**Exercise description:** Pictures in the data should be dropped; transcribe exactly the lines from the one that has "Given: Select the orange color swatch" through the one that has "The width and".

**Extracted material:**
BEGIN

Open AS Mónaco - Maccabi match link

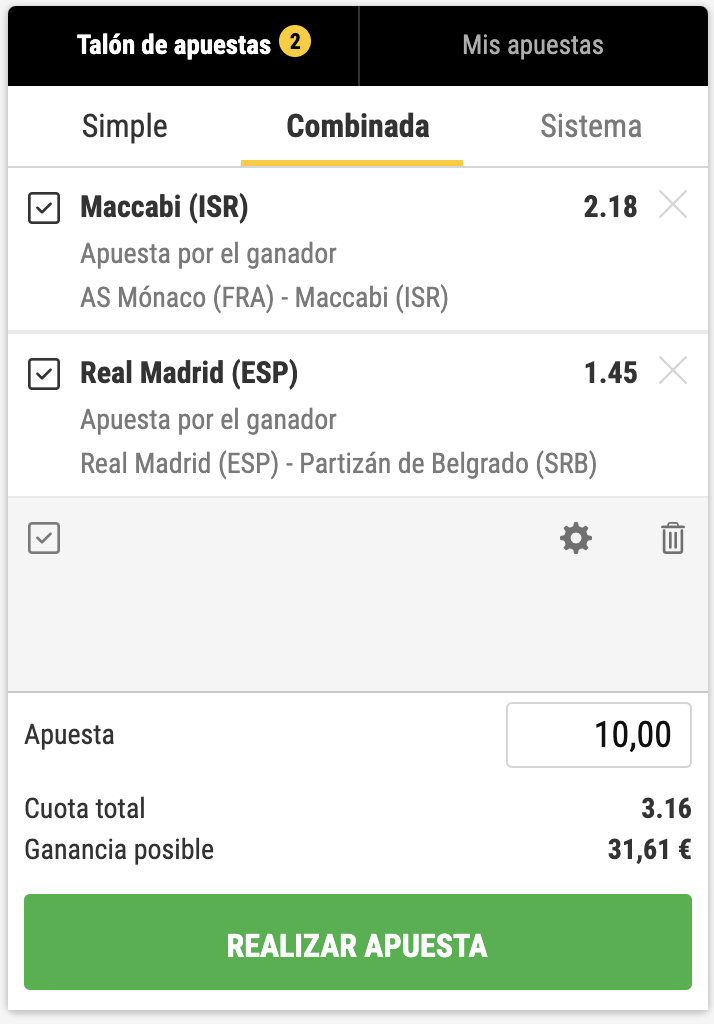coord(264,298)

END
BEGIN

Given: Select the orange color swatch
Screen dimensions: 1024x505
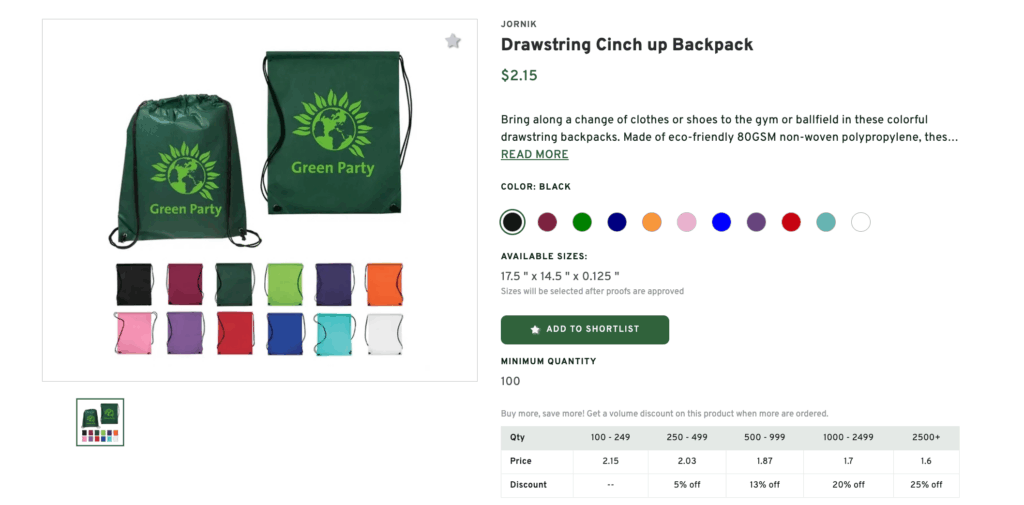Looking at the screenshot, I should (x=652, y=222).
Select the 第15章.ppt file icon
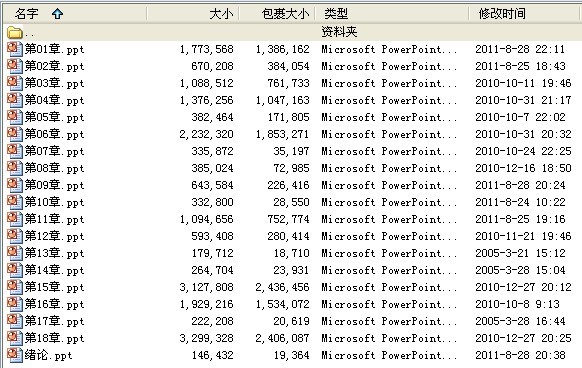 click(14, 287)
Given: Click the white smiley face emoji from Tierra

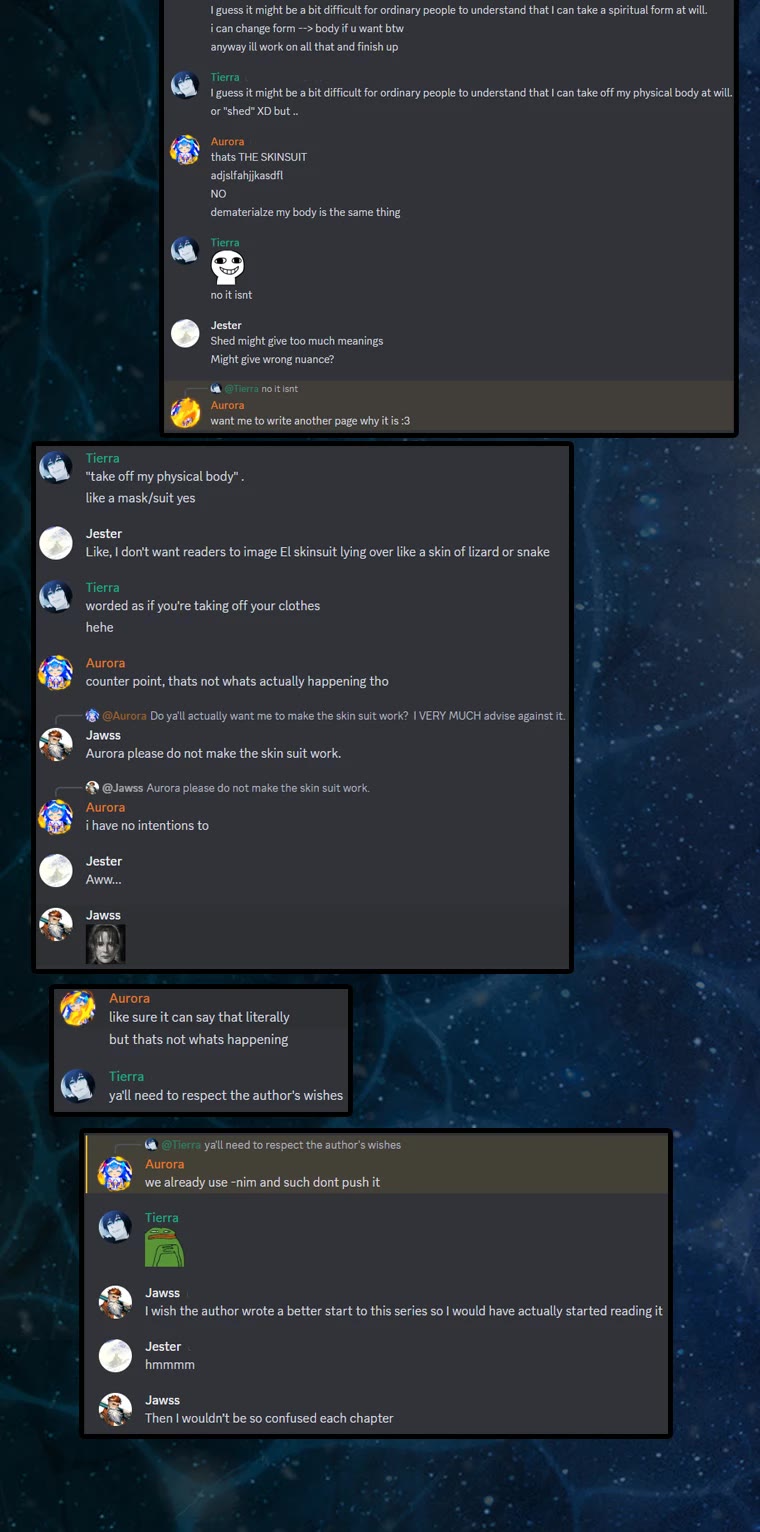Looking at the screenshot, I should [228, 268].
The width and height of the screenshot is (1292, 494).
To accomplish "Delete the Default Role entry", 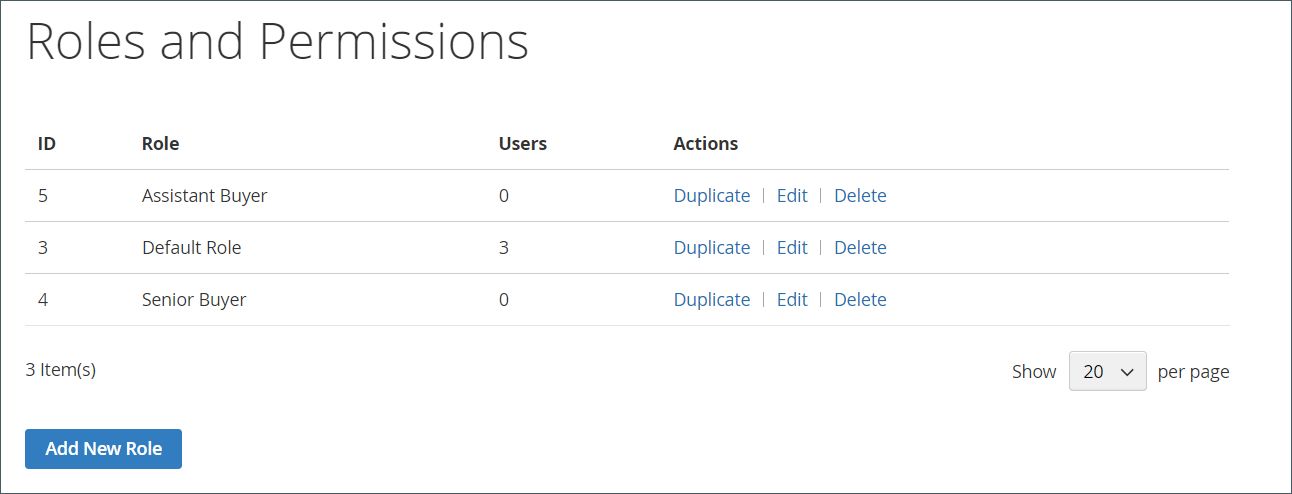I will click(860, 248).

END

**Output:**
Given: Select the orange color swatch
Screen dimensions: 1024x505
Looking at the screenshot, I should (x=652, y=222).
Select the 第15章.ppt file icon
 click(14, 287)
Given: Click the white smiley face emoji from Tierra

Looking at the screenshot, I should [228, 268].
The width and height of the screenshot is (1292, 494).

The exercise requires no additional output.